Capture details are: Canon DSLR on 130PDS – Disc is stack of 30 of 1/500s, halo is a single jpeg at 1/10 sec

Processing is: Converted to avi by Pipp, stacked in Autostakkert, Saturation and Layers in GIMP and Noise reduction in Pixinsight MLT.

 

 

 

Great Conjunction

A major miscalculation meant I had to abandon my ADC and my x3 barlow, a terrible same as I could have had a really good close image of the planets within the frame 🙁

In retrospect I should have imaged them separately with my usual setup, then taken a ‘;key image’ without the barlow to overlay them on.
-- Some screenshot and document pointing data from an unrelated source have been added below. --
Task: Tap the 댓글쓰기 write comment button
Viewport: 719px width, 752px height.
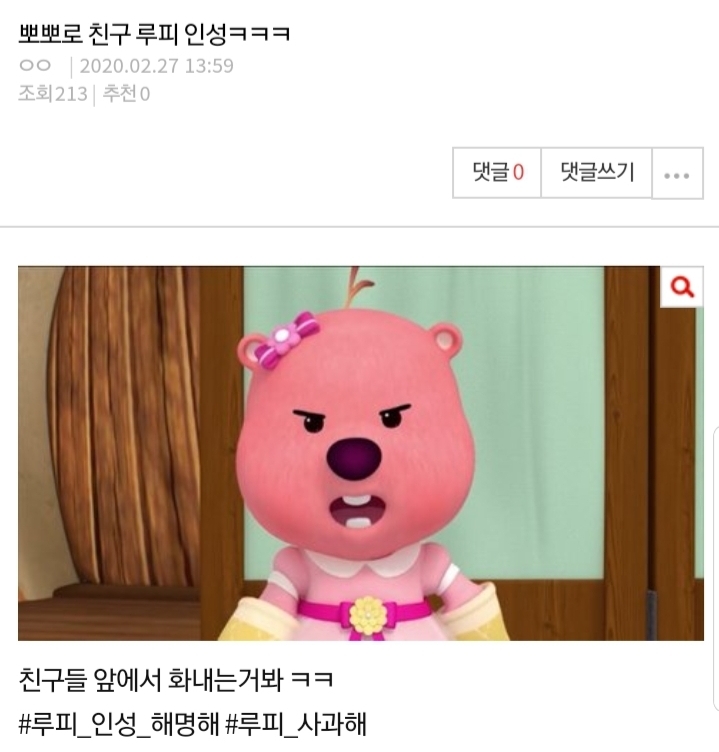Action: 597,173
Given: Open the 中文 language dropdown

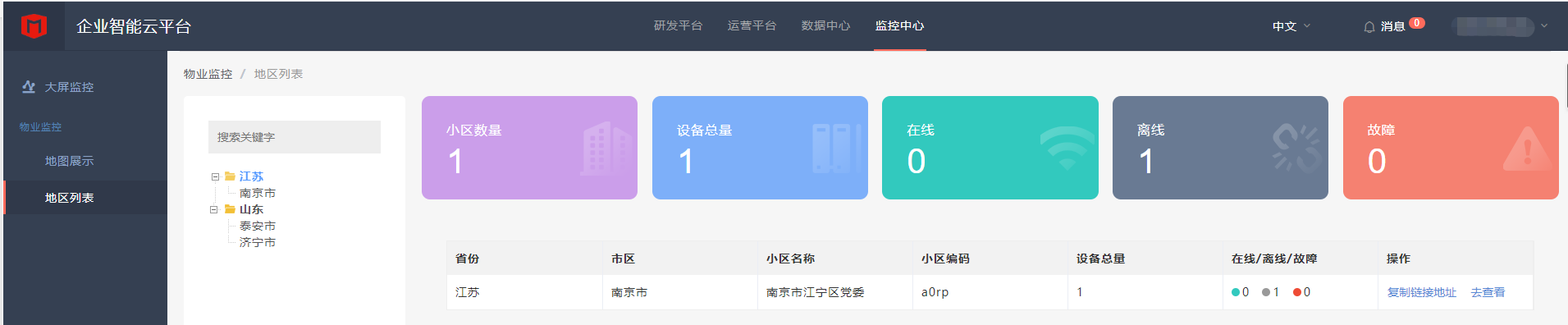Looking at the screenshot, I should (1291, 26).
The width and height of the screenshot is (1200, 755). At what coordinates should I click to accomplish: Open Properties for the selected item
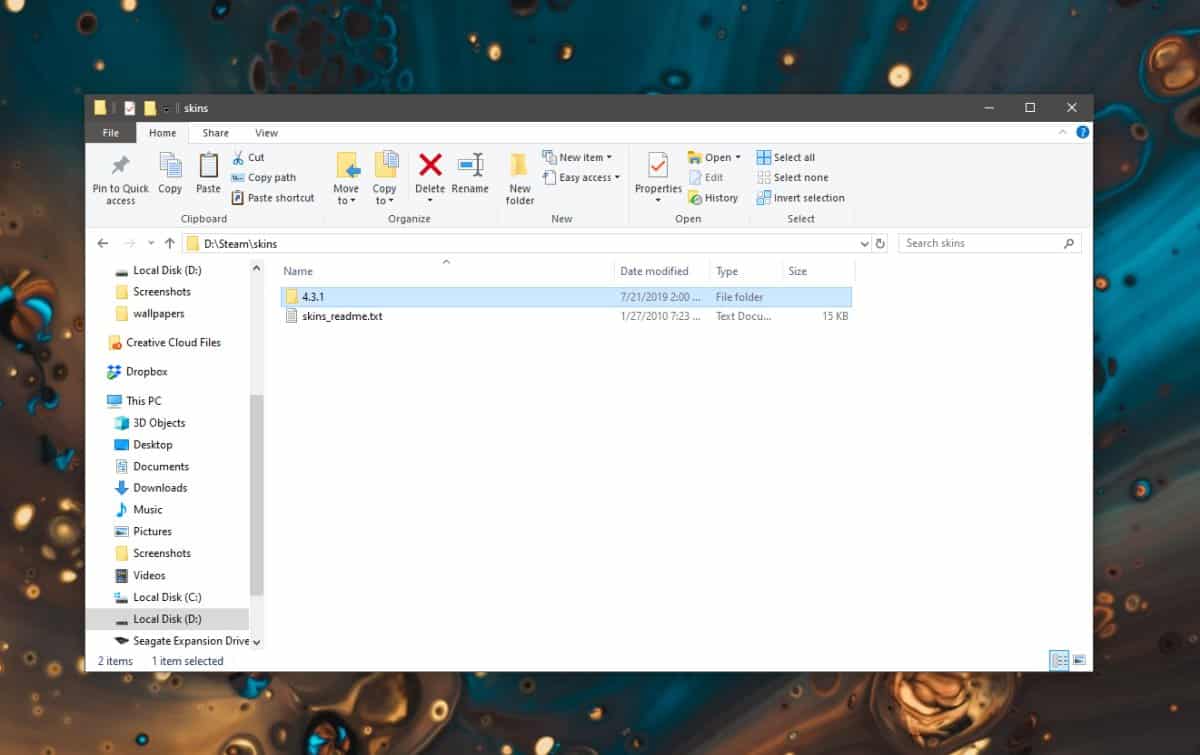657,171

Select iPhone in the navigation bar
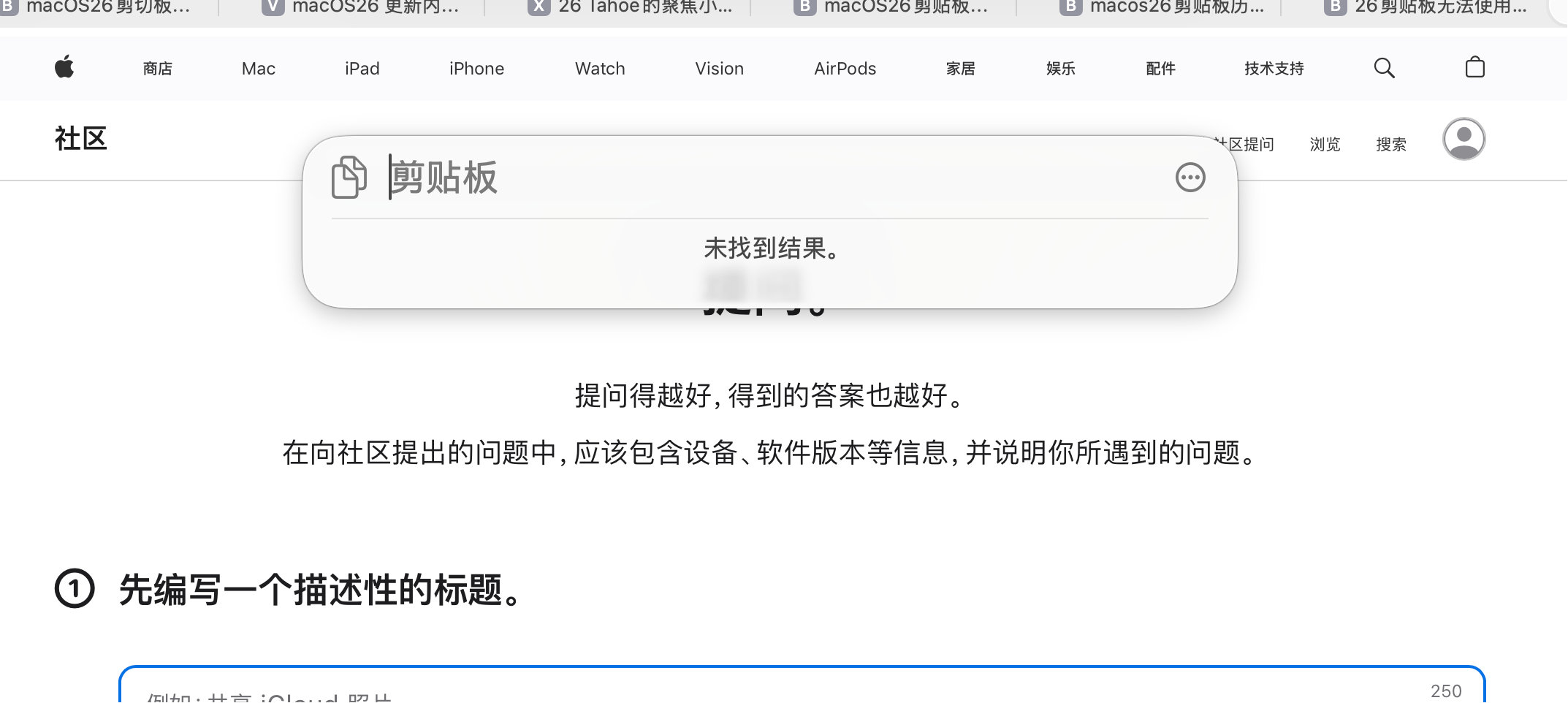(476, 69)
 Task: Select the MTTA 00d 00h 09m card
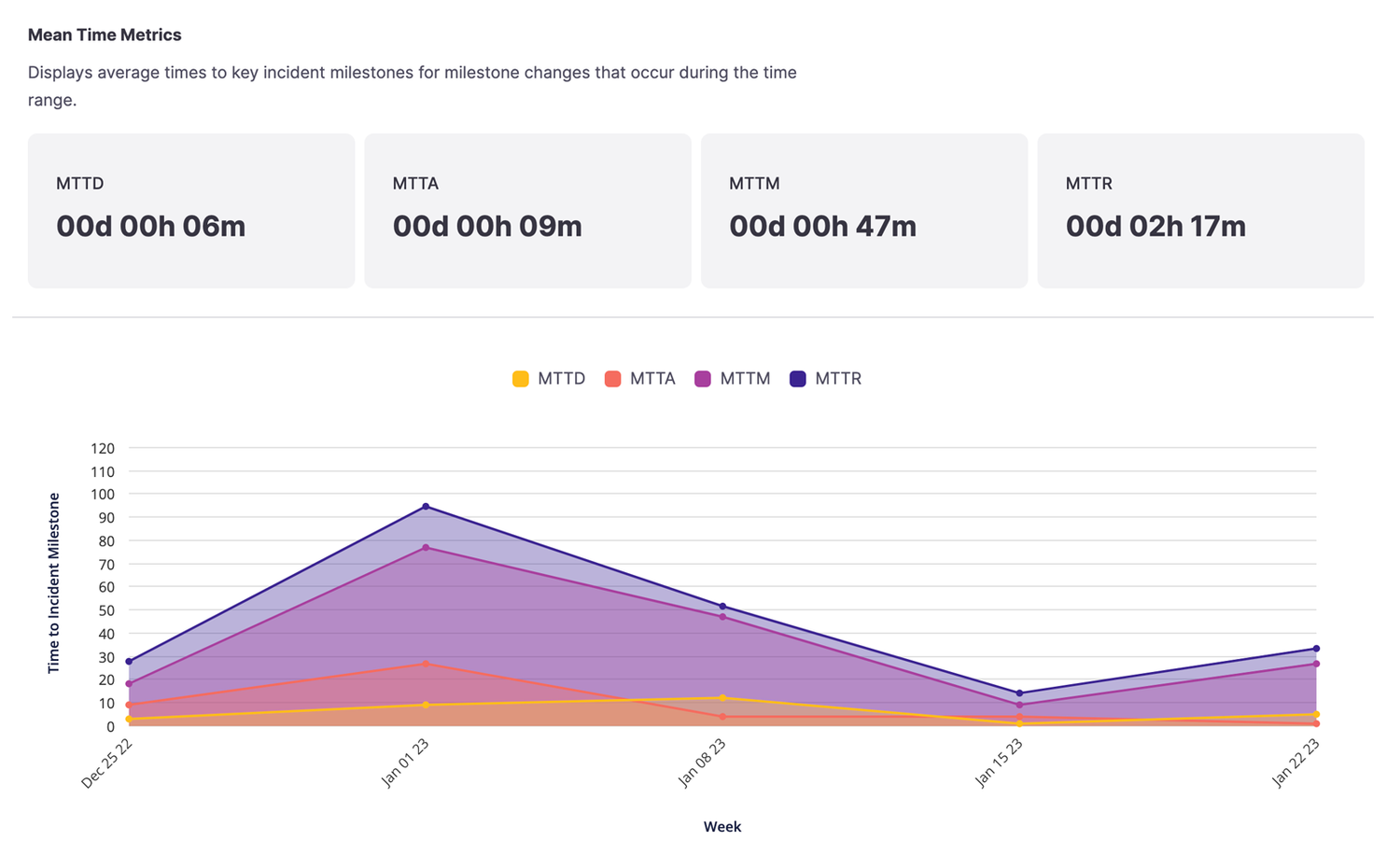pyautogui.click(x=527, y=211)
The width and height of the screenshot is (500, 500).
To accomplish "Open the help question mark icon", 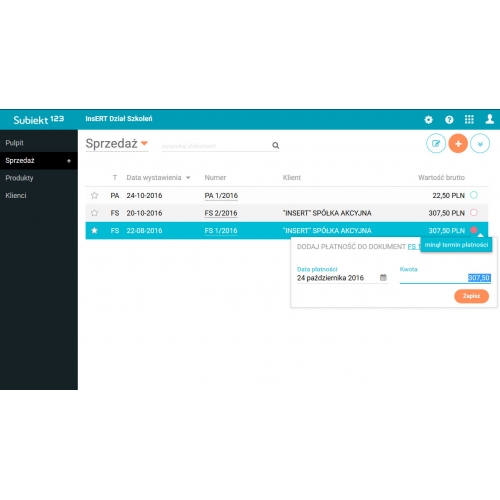I will click(x=449, y=120).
I’ll be ready again in 600 years time…

Without my ADC the red and green images of Jupiter were a bit stretched making it look a bit oval 🙂 Still I reckon better than the pics the BBC and the Guardian were using 😎

Great Conjunction
Great Conjunction

Grand Conjunction Jupiter and Saturn 20/12/2020

Not a great photo but I caught it at least!

Predicted to be cloudy on 21/12/2020, the night of closest approach (which turned out to be correct), I opted to go out night before.

Blobby because I used Sky Watcher Equinox 80mm and Altair Astro 183M to take this photo (single frame) rather than my SkyMax 180mm + planetary video camera (which had been plan but planetary pair so low in sky close to roof of neighbouring house than I went for safety with something I could guarantee).

Andy

Some Marseses…

… as Gollum might put it.

Reprocess of my data from 13 September,

Mars
Mars

 

From Thursday last week:

More Mars
More Mars

And the day after, Friday at Rosliston, the seeing wasn’t as good and Mars wasn’t as high in the sky:

Mars
Mars

All with the same equipment, so sometimes it’s just down to the conditions… Andy’s to be congratulated for getting recognisable images on his first go under such poor seeing.